Her hair has lost its curl and moved back into a flat, lifeless frizz. Her face is pale and grubby. With a sigh, she fetched a cold bucket of water and sets to work splashing her face and dampening her tangled hair. Gasping at the chill (a thin lop layer of the water was frozen), she drags a comb through her hair and plaits it back, away from her face, and dabs a little lavender water behind her ears. She doesn't want to spend too much time away from d'Artagnan, so it will have to do. Nodding at her more acceptable appearance in the mirror, Constance picks up her bag and, opening a window to try and reduce the stale smell of the house, makes her way back downstairs. Perhaps she will return tomorrow to tidy up properly. After all, she will have to face her husband sooner or later.
As fate would have it, the door swings open just as she is approaching it, and her disheveled husband strides through. Immediately, he grabs her wrist. She drops the bag.
"Constance!" he hisses. "Where in God's name have you been?"
"D'Artagnan's alive," she says quickly. His breath smells too strongly of cheap wine.
"And what? You've moved out and taken him as your lover? Get inside!"
Constance struggles out of his grip. "I've been nursing him! The doctor has other patients and he needs constant help! Let me - let me go!"
She starts to leave through the still open door.

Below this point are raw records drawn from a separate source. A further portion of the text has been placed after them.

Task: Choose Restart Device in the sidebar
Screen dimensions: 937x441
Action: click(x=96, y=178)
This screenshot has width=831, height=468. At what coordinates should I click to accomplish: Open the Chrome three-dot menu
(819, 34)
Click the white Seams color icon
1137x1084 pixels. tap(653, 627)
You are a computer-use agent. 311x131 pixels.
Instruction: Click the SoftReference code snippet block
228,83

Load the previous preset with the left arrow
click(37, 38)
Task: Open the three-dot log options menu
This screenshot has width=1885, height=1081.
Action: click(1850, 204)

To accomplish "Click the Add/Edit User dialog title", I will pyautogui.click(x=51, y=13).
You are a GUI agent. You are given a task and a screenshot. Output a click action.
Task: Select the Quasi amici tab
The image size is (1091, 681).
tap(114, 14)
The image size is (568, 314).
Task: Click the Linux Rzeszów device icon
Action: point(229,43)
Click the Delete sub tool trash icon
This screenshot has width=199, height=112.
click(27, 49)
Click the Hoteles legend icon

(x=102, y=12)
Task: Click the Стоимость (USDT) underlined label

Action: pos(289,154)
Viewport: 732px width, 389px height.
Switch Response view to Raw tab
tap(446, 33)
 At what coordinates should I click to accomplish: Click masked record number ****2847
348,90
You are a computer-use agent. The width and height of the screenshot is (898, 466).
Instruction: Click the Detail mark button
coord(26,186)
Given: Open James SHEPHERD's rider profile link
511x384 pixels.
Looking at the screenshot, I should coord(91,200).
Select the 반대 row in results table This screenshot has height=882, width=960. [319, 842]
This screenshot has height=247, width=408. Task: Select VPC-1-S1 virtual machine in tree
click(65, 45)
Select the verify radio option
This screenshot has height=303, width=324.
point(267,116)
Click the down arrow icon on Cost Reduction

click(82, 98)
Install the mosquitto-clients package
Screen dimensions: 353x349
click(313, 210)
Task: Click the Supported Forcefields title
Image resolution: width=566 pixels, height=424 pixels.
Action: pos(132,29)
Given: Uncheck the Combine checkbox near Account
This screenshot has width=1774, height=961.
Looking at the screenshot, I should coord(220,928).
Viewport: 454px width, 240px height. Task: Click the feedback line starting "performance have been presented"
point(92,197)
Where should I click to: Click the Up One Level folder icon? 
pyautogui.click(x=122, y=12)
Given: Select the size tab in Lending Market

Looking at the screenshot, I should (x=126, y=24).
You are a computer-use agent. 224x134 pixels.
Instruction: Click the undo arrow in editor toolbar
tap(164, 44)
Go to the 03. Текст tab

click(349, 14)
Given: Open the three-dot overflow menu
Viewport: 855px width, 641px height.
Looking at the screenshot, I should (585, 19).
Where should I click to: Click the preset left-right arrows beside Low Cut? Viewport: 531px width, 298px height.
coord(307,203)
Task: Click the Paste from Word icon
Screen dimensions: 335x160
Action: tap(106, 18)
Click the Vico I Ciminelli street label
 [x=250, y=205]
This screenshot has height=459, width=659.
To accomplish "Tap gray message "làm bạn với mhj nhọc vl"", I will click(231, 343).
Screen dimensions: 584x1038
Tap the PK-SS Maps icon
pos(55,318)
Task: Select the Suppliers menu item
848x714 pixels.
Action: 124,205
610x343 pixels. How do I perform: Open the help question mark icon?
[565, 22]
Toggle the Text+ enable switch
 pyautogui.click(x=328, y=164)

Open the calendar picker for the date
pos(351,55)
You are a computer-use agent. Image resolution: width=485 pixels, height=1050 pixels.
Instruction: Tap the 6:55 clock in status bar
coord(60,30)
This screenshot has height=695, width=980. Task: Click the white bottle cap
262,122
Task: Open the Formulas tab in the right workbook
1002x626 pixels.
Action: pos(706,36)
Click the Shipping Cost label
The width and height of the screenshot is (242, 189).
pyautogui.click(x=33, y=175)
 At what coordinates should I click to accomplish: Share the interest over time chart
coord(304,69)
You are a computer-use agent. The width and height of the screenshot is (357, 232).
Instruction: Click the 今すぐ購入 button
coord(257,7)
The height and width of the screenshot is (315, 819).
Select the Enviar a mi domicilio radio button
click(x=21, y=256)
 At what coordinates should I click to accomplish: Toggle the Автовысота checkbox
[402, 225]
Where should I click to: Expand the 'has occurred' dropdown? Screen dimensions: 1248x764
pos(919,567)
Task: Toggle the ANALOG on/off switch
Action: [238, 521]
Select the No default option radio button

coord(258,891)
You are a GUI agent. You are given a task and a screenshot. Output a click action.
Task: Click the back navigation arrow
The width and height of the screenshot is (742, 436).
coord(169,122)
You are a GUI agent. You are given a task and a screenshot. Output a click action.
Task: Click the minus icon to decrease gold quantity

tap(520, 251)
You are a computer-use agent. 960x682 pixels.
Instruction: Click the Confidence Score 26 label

Icy wind is blowing into the house and she shivers in spite of herself. "Constance, if you leave this house, I'll - "
"What will you do, Jacques? Beat me?"
"If you step out of that door, you won't step in again - "
"Jacques - "
"I mean it, Constance!"
He is weak and foolish with alcohol, but he'll keep his word. He is too proud a man not to. Very slowly, she comes back into the hallway.
"I thought so."
Constance picks up her dropped bag, kisses her husband on the cheek, and walks out the door.